Your task is to restate word for word the line containing "Лампы h27 880 (91, 386)" and each line that follows it in the listing, and only those.

--- SUPPLIED RECORDS Enclosed Below ---

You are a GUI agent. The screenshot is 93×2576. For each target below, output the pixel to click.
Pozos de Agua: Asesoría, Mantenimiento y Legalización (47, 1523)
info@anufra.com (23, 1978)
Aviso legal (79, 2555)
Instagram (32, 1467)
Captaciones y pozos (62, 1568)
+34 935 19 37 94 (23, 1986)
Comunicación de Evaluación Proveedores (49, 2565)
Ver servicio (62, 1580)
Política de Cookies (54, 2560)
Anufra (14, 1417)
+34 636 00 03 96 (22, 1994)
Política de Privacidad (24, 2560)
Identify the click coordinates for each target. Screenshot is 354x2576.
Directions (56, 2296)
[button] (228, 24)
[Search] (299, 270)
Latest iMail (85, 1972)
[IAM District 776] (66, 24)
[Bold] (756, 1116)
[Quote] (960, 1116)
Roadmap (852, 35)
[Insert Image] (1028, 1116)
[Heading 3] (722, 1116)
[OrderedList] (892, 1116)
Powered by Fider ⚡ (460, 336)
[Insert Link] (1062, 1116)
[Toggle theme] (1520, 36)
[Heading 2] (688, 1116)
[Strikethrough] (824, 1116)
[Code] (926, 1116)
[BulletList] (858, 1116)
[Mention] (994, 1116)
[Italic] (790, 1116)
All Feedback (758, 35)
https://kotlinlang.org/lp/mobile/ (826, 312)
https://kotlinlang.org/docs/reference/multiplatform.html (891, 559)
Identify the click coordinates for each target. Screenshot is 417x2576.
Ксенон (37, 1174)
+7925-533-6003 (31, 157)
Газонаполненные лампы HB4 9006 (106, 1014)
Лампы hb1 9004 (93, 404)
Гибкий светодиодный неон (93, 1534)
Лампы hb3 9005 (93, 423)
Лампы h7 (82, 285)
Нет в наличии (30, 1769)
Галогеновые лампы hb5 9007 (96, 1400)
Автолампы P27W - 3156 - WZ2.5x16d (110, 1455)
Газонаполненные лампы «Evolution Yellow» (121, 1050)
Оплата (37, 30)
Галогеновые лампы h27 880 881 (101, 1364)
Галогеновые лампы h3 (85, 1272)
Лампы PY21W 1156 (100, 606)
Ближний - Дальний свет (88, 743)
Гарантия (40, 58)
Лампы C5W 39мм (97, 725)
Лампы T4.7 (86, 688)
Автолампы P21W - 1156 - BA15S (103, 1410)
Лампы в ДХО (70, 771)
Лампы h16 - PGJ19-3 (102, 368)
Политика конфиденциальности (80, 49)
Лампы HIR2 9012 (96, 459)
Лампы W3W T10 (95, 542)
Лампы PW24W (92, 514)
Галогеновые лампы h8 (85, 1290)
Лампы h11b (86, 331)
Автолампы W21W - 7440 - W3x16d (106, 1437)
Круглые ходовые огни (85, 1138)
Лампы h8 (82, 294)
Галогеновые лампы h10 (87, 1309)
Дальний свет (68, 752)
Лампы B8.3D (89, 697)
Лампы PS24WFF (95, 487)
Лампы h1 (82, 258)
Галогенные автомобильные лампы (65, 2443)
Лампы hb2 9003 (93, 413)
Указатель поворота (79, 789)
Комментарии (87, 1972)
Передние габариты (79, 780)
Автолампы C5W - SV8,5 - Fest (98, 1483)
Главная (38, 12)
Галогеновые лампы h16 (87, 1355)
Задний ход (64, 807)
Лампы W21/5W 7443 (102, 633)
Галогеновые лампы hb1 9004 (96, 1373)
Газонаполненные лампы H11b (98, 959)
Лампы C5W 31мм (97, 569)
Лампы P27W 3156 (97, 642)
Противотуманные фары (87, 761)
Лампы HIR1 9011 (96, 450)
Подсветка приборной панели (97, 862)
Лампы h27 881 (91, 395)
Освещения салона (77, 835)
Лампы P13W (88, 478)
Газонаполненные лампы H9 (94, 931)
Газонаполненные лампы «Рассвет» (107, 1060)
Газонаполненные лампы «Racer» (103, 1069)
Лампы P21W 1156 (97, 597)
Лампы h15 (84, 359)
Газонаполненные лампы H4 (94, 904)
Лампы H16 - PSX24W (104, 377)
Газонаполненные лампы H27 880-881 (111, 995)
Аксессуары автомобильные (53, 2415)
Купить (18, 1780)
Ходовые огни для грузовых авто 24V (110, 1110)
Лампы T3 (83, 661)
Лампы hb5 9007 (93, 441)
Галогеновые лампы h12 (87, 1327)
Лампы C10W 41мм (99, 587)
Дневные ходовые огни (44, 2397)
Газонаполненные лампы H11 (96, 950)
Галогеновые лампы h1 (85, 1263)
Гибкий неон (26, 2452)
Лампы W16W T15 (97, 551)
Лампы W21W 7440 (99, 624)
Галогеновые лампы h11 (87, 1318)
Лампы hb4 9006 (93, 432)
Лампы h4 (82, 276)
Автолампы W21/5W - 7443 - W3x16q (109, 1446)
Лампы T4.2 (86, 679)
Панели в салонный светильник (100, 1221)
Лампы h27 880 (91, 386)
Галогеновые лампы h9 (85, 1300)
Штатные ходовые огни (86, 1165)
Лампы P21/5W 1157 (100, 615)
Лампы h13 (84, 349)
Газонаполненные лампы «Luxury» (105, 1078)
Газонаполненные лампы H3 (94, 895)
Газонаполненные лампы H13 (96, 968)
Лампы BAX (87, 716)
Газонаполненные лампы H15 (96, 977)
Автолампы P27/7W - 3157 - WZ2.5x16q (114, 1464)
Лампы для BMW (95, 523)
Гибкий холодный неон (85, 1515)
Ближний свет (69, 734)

--- End of Enclosed SUPPLIED RECORDS ---

● EXERCISE RESPONSE
Лампы h27 880 (91, 386)
Галогеновые лампы h9 (85, 1300)
Штатные ходовые огни (86, 1165)
Лампы P21/5W 1157 (100, 615)
Лампы h13 (84, 349)
Газонаполненные лампы «Luxury» (105, 1078)
Газонаполненные лампы H3 (94, 895)
Газонаполненные лампы H13 (96, 968)
Лампы BAX (87, 716)
Газонаполненные лампы H15 (96, 977)
Автолампы P27/7W - 3157 - WZ2.5x16q (114, 1464)
Лампы для BMW (95, 523)
Гибкий холодный неон (85, 1515)
Ближний свет (69, 734)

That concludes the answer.